Material supplied:
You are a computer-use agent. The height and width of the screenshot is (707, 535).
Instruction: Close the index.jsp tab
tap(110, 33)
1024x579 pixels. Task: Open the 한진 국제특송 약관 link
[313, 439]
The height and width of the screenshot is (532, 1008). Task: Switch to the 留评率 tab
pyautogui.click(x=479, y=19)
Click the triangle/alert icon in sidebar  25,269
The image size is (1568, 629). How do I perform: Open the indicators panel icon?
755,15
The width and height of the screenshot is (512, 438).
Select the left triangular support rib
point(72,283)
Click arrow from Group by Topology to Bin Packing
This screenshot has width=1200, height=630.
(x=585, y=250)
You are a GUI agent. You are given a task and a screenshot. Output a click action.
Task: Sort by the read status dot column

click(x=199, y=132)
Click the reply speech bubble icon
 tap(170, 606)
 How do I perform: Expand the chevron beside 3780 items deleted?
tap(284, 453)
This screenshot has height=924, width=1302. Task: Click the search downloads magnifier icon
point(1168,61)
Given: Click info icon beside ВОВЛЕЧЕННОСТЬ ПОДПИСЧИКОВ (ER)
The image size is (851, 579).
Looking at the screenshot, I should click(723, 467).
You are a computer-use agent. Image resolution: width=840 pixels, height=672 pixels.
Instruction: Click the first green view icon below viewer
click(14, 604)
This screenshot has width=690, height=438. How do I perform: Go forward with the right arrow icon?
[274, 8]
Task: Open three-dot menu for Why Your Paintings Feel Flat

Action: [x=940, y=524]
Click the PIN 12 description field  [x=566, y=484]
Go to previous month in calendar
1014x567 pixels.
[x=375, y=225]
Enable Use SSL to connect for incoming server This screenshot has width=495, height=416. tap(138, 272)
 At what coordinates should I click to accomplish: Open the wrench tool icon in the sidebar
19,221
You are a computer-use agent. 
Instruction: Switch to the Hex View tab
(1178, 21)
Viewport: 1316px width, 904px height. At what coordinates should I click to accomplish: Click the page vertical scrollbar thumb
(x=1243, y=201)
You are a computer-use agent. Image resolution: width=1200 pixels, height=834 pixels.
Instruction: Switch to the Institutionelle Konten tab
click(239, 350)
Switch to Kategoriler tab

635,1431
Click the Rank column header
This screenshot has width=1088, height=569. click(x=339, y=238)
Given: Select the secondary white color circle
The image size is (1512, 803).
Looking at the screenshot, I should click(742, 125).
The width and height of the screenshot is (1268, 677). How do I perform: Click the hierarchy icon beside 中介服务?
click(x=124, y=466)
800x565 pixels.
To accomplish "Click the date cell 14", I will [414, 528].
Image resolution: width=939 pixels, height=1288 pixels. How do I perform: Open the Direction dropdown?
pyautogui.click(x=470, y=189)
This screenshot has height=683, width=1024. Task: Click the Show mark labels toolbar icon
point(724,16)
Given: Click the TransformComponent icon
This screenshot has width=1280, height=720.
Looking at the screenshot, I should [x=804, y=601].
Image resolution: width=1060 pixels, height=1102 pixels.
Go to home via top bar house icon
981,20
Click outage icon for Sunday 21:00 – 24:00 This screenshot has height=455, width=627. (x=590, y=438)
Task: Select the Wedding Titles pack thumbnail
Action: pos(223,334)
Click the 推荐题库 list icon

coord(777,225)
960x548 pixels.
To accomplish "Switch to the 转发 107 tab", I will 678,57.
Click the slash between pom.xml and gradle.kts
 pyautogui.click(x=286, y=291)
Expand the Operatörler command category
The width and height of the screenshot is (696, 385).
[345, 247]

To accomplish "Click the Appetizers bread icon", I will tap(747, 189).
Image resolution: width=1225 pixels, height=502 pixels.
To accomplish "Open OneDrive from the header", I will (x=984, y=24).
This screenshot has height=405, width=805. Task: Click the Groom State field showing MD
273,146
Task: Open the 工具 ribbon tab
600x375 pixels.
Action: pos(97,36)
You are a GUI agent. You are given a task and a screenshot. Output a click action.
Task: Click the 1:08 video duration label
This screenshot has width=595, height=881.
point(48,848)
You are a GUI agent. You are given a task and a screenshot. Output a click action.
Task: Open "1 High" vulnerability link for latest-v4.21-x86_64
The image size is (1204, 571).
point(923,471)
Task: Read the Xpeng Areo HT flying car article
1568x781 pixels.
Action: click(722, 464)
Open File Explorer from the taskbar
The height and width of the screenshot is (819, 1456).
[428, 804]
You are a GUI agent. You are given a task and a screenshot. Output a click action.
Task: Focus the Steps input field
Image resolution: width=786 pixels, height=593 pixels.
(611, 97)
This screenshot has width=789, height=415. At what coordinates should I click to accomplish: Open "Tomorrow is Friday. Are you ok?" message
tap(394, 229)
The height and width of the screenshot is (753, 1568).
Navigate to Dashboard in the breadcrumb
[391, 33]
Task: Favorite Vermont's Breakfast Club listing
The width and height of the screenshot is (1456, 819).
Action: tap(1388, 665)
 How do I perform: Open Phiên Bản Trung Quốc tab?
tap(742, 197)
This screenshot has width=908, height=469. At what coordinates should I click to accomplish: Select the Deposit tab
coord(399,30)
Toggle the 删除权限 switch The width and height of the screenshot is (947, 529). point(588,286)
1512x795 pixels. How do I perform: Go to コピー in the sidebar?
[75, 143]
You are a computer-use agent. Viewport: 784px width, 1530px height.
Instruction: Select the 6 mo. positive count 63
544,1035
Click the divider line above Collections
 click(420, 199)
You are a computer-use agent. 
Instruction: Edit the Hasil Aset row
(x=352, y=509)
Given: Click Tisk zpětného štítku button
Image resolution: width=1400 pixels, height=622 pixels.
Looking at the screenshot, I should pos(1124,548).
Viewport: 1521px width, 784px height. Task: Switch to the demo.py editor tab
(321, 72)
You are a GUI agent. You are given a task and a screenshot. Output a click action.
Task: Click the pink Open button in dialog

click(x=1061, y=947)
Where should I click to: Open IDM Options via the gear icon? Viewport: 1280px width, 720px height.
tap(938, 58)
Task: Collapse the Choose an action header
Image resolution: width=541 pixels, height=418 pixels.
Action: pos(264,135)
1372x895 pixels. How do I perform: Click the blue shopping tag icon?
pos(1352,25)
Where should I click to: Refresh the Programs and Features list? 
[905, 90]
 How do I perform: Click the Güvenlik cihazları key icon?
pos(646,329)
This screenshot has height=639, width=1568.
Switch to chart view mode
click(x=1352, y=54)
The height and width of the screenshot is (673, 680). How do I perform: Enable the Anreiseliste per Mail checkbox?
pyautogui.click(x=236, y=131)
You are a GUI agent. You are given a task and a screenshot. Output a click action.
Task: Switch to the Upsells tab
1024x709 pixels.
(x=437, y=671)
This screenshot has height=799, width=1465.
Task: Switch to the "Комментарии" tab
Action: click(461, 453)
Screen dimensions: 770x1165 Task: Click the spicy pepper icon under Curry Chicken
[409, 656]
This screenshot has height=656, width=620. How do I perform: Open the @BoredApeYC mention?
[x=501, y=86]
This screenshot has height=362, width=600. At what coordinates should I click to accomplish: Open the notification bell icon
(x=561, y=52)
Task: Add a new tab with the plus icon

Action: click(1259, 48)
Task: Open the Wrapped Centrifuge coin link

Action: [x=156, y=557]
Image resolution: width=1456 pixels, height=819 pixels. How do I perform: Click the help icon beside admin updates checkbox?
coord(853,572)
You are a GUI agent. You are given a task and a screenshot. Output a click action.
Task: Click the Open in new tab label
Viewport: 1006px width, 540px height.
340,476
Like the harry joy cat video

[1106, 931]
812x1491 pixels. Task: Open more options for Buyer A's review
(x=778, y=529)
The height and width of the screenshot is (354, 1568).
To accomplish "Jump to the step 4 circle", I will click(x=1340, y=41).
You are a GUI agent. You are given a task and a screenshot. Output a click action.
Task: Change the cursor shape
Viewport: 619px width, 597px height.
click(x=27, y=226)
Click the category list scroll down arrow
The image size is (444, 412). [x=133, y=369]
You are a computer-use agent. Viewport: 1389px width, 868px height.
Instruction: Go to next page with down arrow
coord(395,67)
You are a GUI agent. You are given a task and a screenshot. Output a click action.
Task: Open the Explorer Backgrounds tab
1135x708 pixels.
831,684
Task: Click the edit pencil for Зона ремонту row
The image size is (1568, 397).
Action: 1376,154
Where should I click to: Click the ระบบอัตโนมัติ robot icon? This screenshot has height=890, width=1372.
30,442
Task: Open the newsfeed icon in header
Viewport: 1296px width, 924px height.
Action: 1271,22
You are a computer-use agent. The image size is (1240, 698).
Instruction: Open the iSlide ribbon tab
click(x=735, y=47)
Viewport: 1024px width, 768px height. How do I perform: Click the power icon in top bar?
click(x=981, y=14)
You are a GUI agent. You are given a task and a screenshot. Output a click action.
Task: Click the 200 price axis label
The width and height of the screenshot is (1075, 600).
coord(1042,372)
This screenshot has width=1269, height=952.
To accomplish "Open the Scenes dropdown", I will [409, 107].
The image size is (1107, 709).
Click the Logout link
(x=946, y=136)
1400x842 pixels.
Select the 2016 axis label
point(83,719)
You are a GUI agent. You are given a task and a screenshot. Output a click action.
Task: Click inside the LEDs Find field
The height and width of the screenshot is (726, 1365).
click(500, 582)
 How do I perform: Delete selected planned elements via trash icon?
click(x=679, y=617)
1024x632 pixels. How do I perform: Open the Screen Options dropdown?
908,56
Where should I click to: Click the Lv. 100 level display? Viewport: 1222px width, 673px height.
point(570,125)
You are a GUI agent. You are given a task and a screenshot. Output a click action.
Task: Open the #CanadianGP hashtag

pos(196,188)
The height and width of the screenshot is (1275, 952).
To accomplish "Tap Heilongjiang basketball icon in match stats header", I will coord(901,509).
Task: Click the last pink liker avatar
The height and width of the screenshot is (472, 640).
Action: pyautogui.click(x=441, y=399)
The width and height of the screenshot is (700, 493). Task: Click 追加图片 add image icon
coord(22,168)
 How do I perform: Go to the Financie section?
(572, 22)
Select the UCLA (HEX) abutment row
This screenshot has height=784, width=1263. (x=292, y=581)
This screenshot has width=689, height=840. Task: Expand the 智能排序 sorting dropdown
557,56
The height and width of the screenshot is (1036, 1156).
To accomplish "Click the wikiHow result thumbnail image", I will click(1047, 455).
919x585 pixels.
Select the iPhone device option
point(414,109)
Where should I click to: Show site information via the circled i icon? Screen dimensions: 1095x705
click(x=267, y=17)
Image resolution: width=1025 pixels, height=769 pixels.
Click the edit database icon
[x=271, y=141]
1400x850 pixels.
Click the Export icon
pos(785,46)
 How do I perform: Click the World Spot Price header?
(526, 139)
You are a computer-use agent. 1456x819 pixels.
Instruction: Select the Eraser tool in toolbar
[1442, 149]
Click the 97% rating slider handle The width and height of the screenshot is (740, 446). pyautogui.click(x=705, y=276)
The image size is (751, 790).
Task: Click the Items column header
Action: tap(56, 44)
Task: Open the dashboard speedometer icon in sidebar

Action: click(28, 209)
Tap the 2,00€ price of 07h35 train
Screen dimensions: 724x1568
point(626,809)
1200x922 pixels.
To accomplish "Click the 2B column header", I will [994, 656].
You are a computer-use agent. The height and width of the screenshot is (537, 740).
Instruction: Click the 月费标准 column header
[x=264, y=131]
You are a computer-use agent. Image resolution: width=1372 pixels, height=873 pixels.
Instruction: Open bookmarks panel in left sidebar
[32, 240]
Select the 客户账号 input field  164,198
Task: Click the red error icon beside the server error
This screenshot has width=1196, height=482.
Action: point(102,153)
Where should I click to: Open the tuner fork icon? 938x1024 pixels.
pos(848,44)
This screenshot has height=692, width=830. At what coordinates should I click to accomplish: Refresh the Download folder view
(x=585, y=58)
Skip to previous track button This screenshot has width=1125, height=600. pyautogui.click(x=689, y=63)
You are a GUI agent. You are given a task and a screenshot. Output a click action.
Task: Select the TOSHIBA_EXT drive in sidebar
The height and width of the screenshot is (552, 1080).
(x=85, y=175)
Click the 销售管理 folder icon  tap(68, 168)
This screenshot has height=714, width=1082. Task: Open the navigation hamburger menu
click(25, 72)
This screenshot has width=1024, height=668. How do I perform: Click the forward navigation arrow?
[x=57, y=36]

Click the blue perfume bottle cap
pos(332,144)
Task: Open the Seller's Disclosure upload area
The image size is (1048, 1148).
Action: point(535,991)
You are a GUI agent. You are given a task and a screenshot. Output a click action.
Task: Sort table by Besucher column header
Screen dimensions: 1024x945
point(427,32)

Exercise requirements:
Copy out, word for word, everything above from the line containing "icon in the sidebar" down to the line containing "will (x=984, y=24).", both of those lines included.

Expected answer:
 At what coordinates should I click to accomplish: Open the wrench tool icon in the sidebar
19,221
You are a computer-use agent. 
Instruction: Switch to the Hex View tab
(1178, 21)
Viewport: 1316px width, 904px height. At what coordinates should I click to accomplish: Click the page vertical scrollbar thumb
(x=1243, y=201)
You are a computer-use agent. Image resolution: width=1200 pixels, height=834 pixels.
Instruction: Switch to the Institutionelle Konten tab
click(239, 350)
Switch to Kategoriler tab

635,1431
Click the Rank column header
This screenshot has width=1088, height=569. click(x=339, y=238)
Given: Select the secondary white color circle
The image size is (1512, 803).
Looking at the screenshot, I should click(742, 125).
The width and height of the screenshot is (1268, 677). How do I perform: Click the hierarchy icon beside 中介服务?
click(x=124, y=466)
800x565 pixels.
To accomplish "Click the date cell 14", I will [414, 528].
Image resolution: width=939 pixels, height=1288 pixels. How do I perform: Open the Direction dropdown?
pyautogui.click(x=470, y=189)
This screenshot has height=683, width=1024. Task: Click the Show mark labels toolbar icon
point(724,16)
Given: Click the TransformComponent icon
This screenshot has width=1280, height=720.
Looking at the screenshot, I should [x=804, y=601].
Image resolution: width=1060 pixels, height=1102 pixels.
Go to home via top bar house icon
981,20
Click outage icon for Sunday 21:00 – 24:00 This screenshot has height=455, width=627. (x=590, y=438)
Task: Select the Wedding Titles pack thumbnail
Action: pos(223,334)
Click the 推荐题库 list icon

coord(777,225)
960x548 pixels.
To accomplish "Switch to the 转发 107 tab", I will 678,57.
Click the slash between pom.xml and gradle.kts
 pyautogui.click(x=286, y=291)
Expand the Operatörler command category
The width and height of the screenshot is (696, 385).
[345, 247]

To accomplish "Click the Appetizers bread icon", I will tap(747, 189).
Image resolution: width=1225 pixels, height=502 pixels.
To accomplish "Open OneDrive from the header", I will (x=984, y=24).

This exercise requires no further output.